Instructions to follow: Look through the entries that follow and return each line that has the string "will".

** Opening Material provided block **

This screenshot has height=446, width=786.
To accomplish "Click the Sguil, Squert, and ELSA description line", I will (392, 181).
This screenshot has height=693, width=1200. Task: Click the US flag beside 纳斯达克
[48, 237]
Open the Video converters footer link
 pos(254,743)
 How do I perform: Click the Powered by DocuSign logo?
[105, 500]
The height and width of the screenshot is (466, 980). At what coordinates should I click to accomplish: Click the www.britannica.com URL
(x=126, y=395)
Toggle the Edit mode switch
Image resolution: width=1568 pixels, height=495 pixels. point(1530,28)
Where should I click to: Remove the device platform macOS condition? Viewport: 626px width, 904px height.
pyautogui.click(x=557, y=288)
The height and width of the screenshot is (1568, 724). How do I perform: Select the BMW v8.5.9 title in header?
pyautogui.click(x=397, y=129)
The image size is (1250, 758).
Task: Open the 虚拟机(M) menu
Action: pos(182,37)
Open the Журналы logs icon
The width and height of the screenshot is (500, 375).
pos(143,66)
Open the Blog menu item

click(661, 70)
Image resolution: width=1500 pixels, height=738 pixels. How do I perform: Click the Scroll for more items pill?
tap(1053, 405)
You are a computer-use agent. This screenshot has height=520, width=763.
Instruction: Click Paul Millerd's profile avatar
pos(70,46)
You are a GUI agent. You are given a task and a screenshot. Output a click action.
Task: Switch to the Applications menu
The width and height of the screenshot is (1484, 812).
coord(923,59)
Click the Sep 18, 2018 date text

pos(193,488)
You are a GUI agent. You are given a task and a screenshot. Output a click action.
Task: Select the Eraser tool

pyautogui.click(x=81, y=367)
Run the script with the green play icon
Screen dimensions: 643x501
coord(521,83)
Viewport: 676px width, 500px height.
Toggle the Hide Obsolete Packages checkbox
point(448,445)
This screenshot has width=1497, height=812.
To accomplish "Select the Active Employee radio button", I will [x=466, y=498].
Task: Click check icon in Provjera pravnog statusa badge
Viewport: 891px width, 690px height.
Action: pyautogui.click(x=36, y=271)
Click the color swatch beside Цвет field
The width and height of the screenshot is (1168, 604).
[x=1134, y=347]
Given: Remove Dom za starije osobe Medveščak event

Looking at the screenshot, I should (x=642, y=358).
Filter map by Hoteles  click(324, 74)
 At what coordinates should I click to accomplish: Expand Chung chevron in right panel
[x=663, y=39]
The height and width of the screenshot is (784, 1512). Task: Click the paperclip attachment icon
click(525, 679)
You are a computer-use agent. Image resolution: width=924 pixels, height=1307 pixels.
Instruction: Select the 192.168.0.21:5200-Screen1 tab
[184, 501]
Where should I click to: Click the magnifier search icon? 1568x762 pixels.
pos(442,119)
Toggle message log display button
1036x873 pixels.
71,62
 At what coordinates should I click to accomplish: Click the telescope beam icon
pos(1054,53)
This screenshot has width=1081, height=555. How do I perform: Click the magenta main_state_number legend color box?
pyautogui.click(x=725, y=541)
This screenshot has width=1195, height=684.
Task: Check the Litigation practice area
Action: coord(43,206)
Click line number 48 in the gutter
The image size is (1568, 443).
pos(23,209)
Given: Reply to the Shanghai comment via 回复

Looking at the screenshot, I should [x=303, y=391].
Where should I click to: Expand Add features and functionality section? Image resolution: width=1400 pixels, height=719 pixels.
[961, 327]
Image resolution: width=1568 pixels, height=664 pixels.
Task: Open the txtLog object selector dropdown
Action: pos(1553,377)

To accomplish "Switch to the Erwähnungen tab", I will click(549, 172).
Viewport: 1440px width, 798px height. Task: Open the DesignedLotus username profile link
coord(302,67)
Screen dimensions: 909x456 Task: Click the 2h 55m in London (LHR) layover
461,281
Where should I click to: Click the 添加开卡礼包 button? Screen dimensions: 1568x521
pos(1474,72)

** Closing Material provided block **

Solution to this task:
To accomplish "Click the Sguil, Squert, and ELSA description line", I will (392, 181).
To accomplish "Select the Active Employee radio button", I will [x=466, y=498].
To accomplish "Switch to the Erwähnungen tab", I will click(549, 172).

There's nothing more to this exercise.